_Stored rows_:
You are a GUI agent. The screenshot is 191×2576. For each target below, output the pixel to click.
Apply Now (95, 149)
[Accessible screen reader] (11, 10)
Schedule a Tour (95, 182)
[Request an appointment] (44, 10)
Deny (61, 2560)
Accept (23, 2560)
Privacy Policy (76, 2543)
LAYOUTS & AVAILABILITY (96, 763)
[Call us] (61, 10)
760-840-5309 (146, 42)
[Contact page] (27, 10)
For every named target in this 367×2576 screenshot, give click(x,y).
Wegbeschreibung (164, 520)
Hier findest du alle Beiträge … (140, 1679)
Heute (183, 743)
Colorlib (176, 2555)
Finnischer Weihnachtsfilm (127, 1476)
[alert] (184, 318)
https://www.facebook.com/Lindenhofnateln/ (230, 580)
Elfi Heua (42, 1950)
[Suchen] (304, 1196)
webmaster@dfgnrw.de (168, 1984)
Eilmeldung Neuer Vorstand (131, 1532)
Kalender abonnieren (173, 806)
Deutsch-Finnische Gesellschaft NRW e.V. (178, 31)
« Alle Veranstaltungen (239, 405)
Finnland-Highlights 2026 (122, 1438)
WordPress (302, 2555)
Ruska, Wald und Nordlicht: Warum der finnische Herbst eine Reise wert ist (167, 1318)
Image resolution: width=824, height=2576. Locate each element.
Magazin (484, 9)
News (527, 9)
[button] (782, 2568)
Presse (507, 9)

---

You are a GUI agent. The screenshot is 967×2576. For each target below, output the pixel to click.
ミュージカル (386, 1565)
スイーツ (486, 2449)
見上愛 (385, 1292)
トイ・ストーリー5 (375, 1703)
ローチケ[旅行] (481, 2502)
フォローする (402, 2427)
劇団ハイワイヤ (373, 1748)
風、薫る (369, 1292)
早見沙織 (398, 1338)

_Given exercise_: Could you repeat the data starting at the line that contains "You are a GUI agent. The screenshot is 191×2576." and ending at the line that contains "Wegbeschreibung (164, 520)", substituting "item" for "target" and leaving everything else unchanged?

_Problem solution_:
You are a GUI agent. The screenshot is 191×2576. For each item below, output the pixel to click.
Apply Now (95, 149)
[Accessible screen reader] (11, 10)
Schedule a Tour (95, 182)
[Request an appointment] (44, 10)
Deny (61, 2560)
Accept (23, 2560)
Privacy Policy (76, 2543)
LAYOUTS & AVAILABILITY (96, 763)
[Call us] (61, 10)
760-840-5309 (146, 42)
[Contact page] (27, 10)
For every named item in this 367×2576 screenshot, give click(x,y).
Wegbeschreibung (164, 520)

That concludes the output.